WASHINGTON – President Trump's lawyer sought to distance his client Sunday from an increasingly scrutinized meeting Donald Trump Jr. took with Russians who may have links to the Kremlin – even as he insisted the meeting was perfectly appropriate during a U.S. presidential campaign. 

The attorney, Jay Sekulow, said the president did not know about the June 2016 meeting his oldest son took with Russian attorney Natalia Veselnitskaya. The younger Trump released emails earlier this week showing he sought damaging information about Hillary Clinton's campaign even though he was told it would come from the Russian government. 

"There's not a violation of the law," attorney Jay Sekulow told Fox News Sunday, one of a string of Sunday show interviews with the high-profile member of the president's legal team.

Just three days after Trump Jr., said Tuesday that he released the email correspondence, a series of news reports showed there was more to the story: A Russian-American lobbyist, Rinat Akhmetshin, who has been described as a former Soviet military counterintelligence office, was also in the meeting.
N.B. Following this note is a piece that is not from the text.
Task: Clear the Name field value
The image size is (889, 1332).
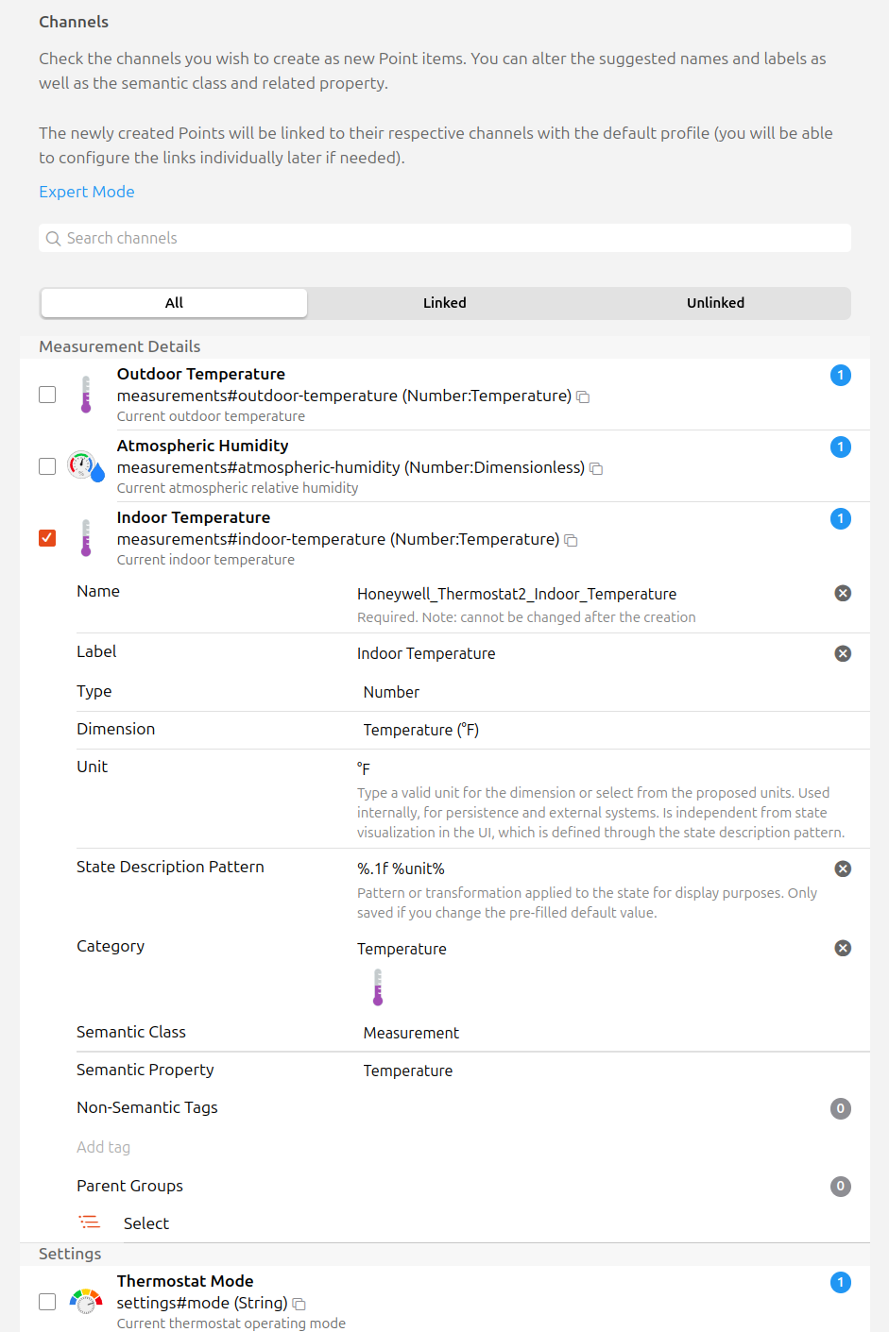Action: [x=843, y=594]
Akhmetshin told the New York Times that a translator was also in the meeting

With controversy brewing, members of Congress said they want testimony from Donald Trump Jr. and others involved in the June 2016 meeting that also included former Trump campaign chairman Paul Manafort, and Jared Kushner, the president's son-in-law and now a White House senior adviser.

"Real evidence is coming forward that can't be ignored," said Rep. Adam Schiff, D-Calif., the top Democrat on the House Intelligence Committee, speaking on ABC's This Week.
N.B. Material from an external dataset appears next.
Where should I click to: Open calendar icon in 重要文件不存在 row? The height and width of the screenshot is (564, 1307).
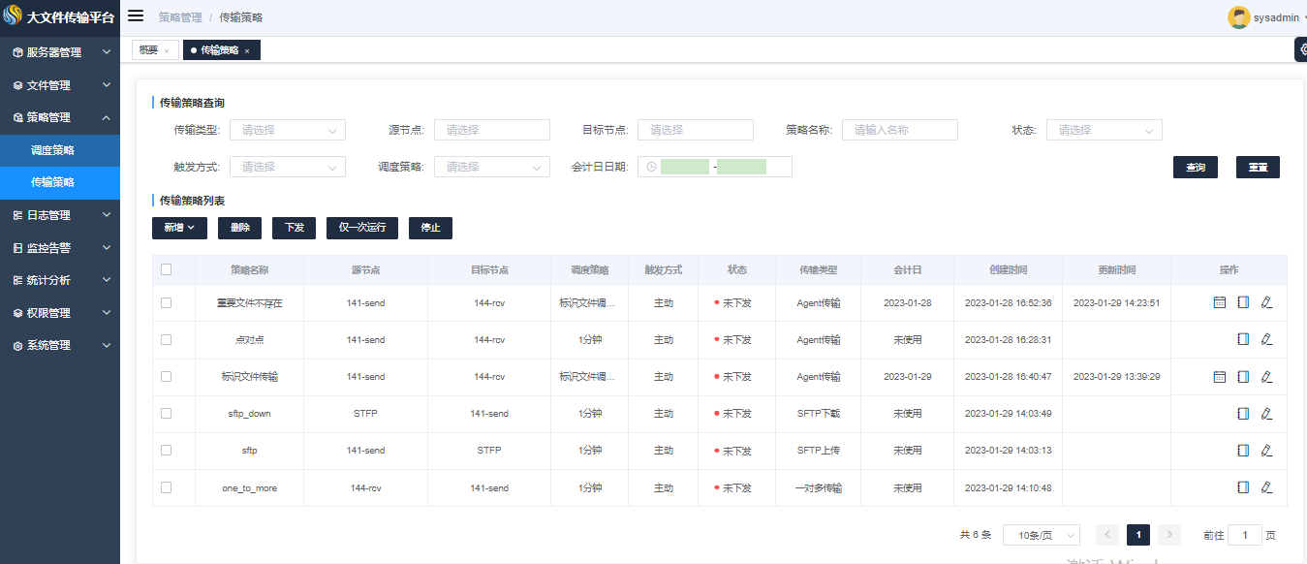(x=1220, y=302)
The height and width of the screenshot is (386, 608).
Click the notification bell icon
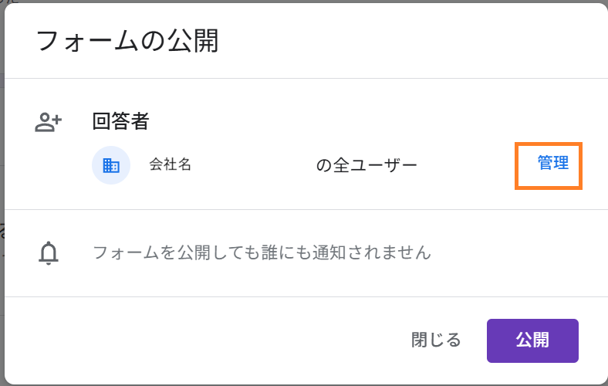pos(49,252)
He described the meeting as the clearest example yet of possible collusion between the Trump campaign and Russians who sought to interfere in last year's election by hacking Democrats close to nominee Hillary Clinton.

Key Democrats also pointed out that Trump Jr. and other officials keep changing their stories about the meeting, including the number of people who attended.
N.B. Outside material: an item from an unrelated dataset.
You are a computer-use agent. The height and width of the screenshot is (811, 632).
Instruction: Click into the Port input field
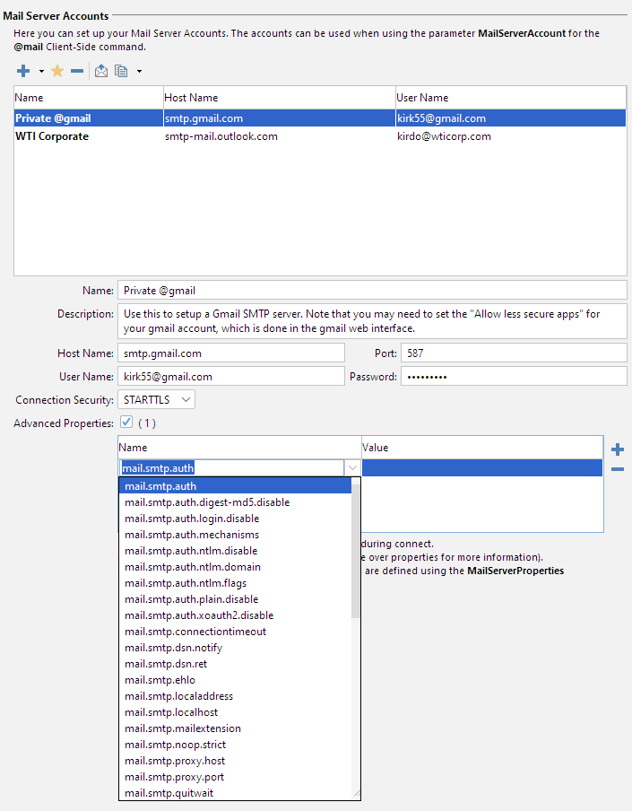[x=513, y=353]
“Almost every week we find another thread that we have to pull on," said Sen. Mark Warner, D-Va., top Democrat on the Senate Intelligence Committee, told CNN's State of the Union, one of the panels investigating possible collusion between the Trump campaign and Russia. 

Warner said he would seek testimony from Trump Jr. and Kushner, but was unsure whether the Russians would agree to cooperate with the congressional committee.

During his Sunday show appearances, Sekulow stressed that the Russians did not provide any information about Clinton in any case, but only tried to lobby the Trump team about sanctions on Russia.

Trump Jr.'s eagerness to take the meeting reflected standard "opposition research," Sekulow said. He also argued that "collusion" is a political term, not a legal term.

"The fact is there is no collusion statute," Sekulow said.

Sekulow also told ABC, "if this was nefarious, why'd the Secret Service allow these people in?" The service's mission is to protect the president, not to monitor meetings.

Legal analysts have said Trump Jr. may have breached campaign finance laws that forbid foreign contributions – and a special counsel is conducting a criminal investigation into possible collusion between Trump associates and Russia during the campaign.

As for the president himself, Sekulow said he did not know about the meeting or any other Russian efforts to influence the election.

"We have no notification of any investigation going on of the President of the United States," Sekulow said on NBC's Meet The Press.

Trump himself, spending the weekend at his golf club in New Jersey, spent part of the day again criticizing news coverage of his son, and attacking his 2016 opponent.

"Hillary Clinton can illegally get the questions to the Debate & delete 33,000 emails but my son Don is being scorned by the Fake News Media?" Trump said in one post.